In the news recently was the story that David and Victoria Beckham want to create a new lake on their estate in the Cotswolds. The report described the existing landscape features of their park and mentioned that they already have a plunge pool. In this they are following a long tradition stretching back to Ancient Greek and Roman times. In the 18th century the fashion for plunge pools was revived alongside a fashion for sea and other bathing. Different sorts or water – river, mineral springs and lake waters – were considered beneficial for various different ailments. Cold baths became fashionable as a cure for leprosy, asthma, rickets madness and to counteract the effects of over-eating and over-drinking. Some doctors recommended plunging in head first, others suggested that it was better to walk in and then duck under several times.

Archaeologist Phil Harding and volunteers from RWE Npower discover Lydiard’s Plunge Pool in 2006.
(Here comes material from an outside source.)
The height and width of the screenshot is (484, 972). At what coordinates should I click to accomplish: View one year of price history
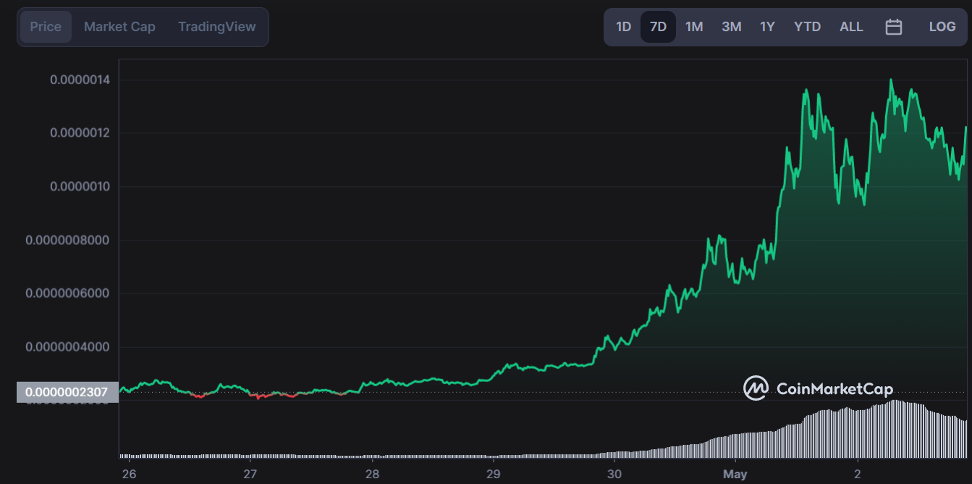pos(766,26)
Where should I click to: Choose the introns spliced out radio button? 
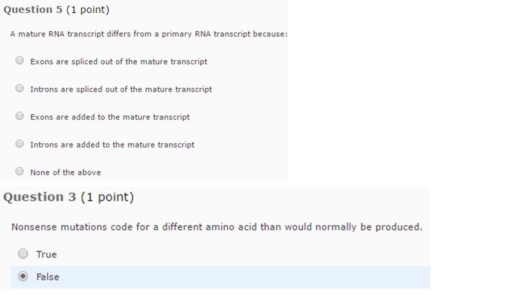pyautogui.click(x=20, y=88)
Finding an open-air plunge pool is rare and the one at Lydiard Park is a fascinating example.  Prior to the restoration work in 2006 there were just a couple of intriguing stone steps near the lake, leading nowhere. The assumption was that it had been a boat house or a holding tank for freshwater fish or mussels, until a brick wall at the lake end and a stone ashlar floor were discovered. Volunteers from RWE Npower helped excavate it and uncover the evidence that it had been a cold bath, filled from the lake. The type of brick and mortar used suggests it was built around 1820 when Sir George Richard St. John, the 3rd Viscount Bolingbroke, owned Lydiard. Today the water doesn’t come up to its edge so it looks stranded – but in the 19th Century the lake was at a slightly higher level so it could fill naturally. One can imagine Sir George and his guests taking the plunge in the healthful waters of the Lydiard Park lake.